United States District Court, W.D. Wisconsin

September 13, 2017

C.O. GOFF, Defendant.

          OPINION & ORDER


         Plaintiff Jeremy Lockett, a prisoner incarcerated at the Wisconsin Secure Program Facility, brings this lawsuit alleging that defendant Correctional Officer Daniel Goff violated his First Amendment right to complain about harassment by confiscating and ultimately losing his personal property. Lockett has filed a motion to amend the complaint, to change the dates of some of the events listed in the complaint by a day in either direction. Given the extremely minor nature of these changes, Goff says that he does not oppose amendment. I will grant that motion.

         Goff has filed a motion for summary judgment based on Lockett's failure to exhaust his administrative remedies on his retaliation claim. Under 42 U.S.C. § 1997e(a), “[n]o action shall be brought with respect to prison conditions under section 1983 of this title, or any other Federal law, by a prisoner confined in any jail, prison, or other correctional facility until such administrative remedies as are available are exhausted.” The administrative exhaustion requirement is mandatory, Woodford v. Ngo, 548 U.S. 81, 85 (2006), and “applies to all inmate suits, ” Porter v. Nussle, 534 U.S. 516, 524 (2002). Its purpose is not to protect defendants but to give prison officials an opportunity to resolve complaints without judicial intervention. Perez v. Wis. Dep't of Corr., 182 F.3d 532, 537-38 (7th Cir. 1999) (exhaustion serves purposes of “narrow[ing] a dispute [and] avoid[ing] the need for litigation”).

         Generally, to comply with § 1997e(a), a prisoner must “properly take each step within the administrative process, ” Pozo v.

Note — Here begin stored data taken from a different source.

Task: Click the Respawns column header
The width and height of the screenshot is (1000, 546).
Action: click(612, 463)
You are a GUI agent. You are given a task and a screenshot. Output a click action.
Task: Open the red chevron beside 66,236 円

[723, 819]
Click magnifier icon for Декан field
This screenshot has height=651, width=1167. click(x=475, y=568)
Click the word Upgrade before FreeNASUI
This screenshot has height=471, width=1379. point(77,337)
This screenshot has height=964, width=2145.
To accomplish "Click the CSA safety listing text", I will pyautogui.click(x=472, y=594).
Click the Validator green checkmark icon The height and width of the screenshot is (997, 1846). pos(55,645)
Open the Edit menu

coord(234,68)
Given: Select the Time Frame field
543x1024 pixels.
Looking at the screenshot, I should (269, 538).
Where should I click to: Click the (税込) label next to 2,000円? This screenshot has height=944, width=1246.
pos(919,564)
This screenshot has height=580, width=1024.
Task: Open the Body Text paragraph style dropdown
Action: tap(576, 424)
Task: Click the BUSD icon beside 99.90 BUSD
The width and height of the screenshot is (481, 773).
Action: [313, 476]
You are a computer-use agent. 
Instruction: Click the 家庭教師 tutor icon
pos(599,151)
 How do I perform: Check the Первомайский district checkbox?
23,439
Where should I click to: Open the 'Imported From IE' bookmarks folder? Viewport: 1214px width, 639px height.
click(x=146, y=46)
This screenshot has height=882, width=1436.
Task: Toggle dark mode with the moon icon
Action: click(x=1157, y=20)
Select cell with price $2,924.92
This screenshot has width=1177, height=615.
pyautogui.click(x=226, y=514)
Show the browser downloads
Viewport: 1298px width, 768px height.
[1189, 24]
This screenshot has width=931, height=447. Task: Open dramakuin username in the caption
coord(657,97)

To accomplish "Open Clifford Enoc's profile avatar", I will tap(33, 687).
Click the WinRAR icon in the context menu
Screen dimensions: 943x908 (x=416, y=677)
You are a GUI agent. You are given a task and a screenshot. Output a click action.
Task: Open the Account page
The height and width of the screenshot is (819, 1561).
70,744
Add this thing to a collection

McCaughtry, 286 F.3d 1022, 1025 (7th Cir. 2002), which includes following instructions for filing the initial grievance, Cannon v. Washington, 418 F.3d 714, 718 (7th Cir. 2005), as well as filing all necessary appeals, Burrell v. Powers, 431 F.3d 282, 284-85 (7th Cir. 2005), “in the place, and at the time, the prison's administrative rules require, ” Pozo, 286 F.3d at 1025. However, “[i]f administrative remedies are not ‘available' to an inmate, then the inmate cannot be required to exhaust.” Kaba v. Stepp, 458 F.3d 678, 684 (7th Cir. 2006).

         In his complaint, Lockett sated that Goff confiscated his property after he threatened to file a grievance against Lockett for harassing him. Goff contends that Lockett failed to meet the exhaustion standards detailed above because he did not file any grievances putting prison officials on notice of his retaliation claim. The parties agree that Lockett filed two grievances about Goff confiscating or losing his property, but the grievances do not say anything about Goff harassing him or retaliating against him. See Dkt. 24 and attached exhibits.

         Lockett argues that he does not have to state legal theories in his grievances, and that he would have notified staff about the retaliation had they interviewed him as required under Division of Adult Institutions (DAI) policy #310.00.01 (“When an ICE receives a complaint alleging staff misconduct of a non-sexual nature, the inmate must be interviewed as soon as possible.”). Lockett is correct that, in the absence of particular grievance rule mandating more, inmates usually do not have to plead legal theories in their grievances. Riccardo v. Rausch, 375 F.3d 521, 524 (7th Cir. 2004). But a prisoner must still “alert[] the prison to the nature of the wrong for which redress is sought.” Strong v. David, 297 F.3d 646, 650 (7th Cir. 2002). And the state of Wisconsin at least requires that the inmate “clearly identify the issue.” Wis. Admin. Code § 310.09(e).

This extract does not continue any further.